- Pennsylvania House Gaming Oversight Committee Introduces Bill That Would Allow Existing Casinos to Offer Internet Gaming
- March 4, 2015 | Authors: Adam Berger; Frank A. DiGiacomo; Eric D. Frank; Christopher L. Soriano
- Law Firm: Duane Morris LLP - Cherry Hill Office
- On February 25, 2015, John Payne, Chairman of the Pennsylvania House Gaming Oversight Committee, introduced a bill that would allow existing Pennsylvania casinos to offer Internet gaming to patrons in Pennsylvania. The Pennsylvania Gaming Control Board (PGCB), which currently regulates casino gaming in the Commonwealth, would be responsible for licensing and regulating Internet gaming, as well. Under the bill, only existing casino licenses, or their affiliates, will be eligible to offer poker and other casino style games over the Internet. The proposed legislation also calls for the licensing of "significant vendors," which would include operators of interactive gaming systems on behalf of the existing licensees. Importantly, the proposed legislation does not include a "bad actor" provision that would bar individuals or entities previously associated with illegal Internet gaming activities from being licensed by the PGCB. However, applicants would still be required to satisfy Pennsylvania's suitability requirements, and it remains to be seen what view the PGCB will take of applicants who may have previously engaged in unlawful Internet gaming activities.
Subject to the limits under federal law, the bill limits participation in Internet gaming to those physically present in Pennsylvania, or from states with which Pennsylvania negotiates an Internet gaming agreement. The bill contemplates a rapid implementation cycle by requiring the PGCB to decide a licensing application within 120 days of a proper application being submitted. The PGCB may also grant temporary authorization to any vendor upon the filing of a complete application.

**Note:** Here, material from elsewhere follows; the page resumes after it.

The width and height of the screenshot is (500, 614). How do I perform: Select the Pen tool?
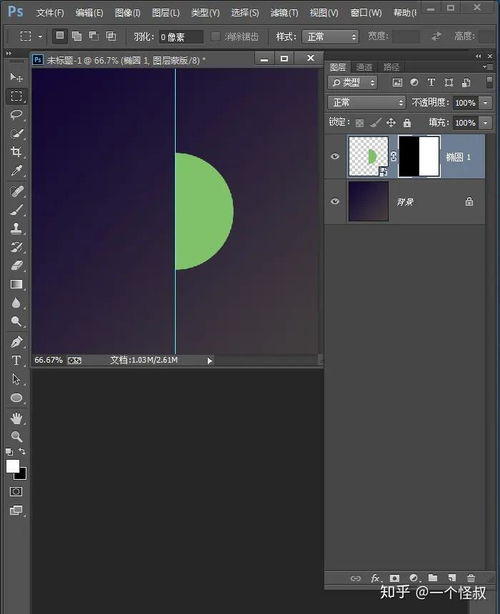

The tax rate on interactive gaming revenue would be 14 percent of gross revenue, which would exclude promotional gaming credits and noncash prizes. However, the tax rate for persons participating in interactive gaming from a jurisdiction outside of Pennsylvania with which Pennsylvania has entered into an interactive gaming agreement would be governed by the agreement—but could not exceed Pennsylvania's 14-percent tax rate. The bill imposes a license fee of $5 million on casinos and $1 million on significant vendors.
The bill prohibits the establishment of Internet cafés—i.e., any place of public accommodation where terminals are advertised or made available to be used primarily for Internet gaming. The bill authorizes the PGCB to adopt appropriate regulations, including those related to internal controls; appropriate age and location safeguards; privacy; and problem gambling.
Chairman Payne has said that Internet gaming could generate approximately $120 million in tax revenue to Pennsylvania in its first year of operations. Based on the tax rate, this would be a projection of $850 million in gross revenue, an optimistic forecast given Internet gaming revenues in neighboring New Jersey. The bill has been referred to the House Gaming Oversight Committee. If it passes committee, the bill would then go the full House and then to the state Senate. We will provide updates to this legislation as they become available.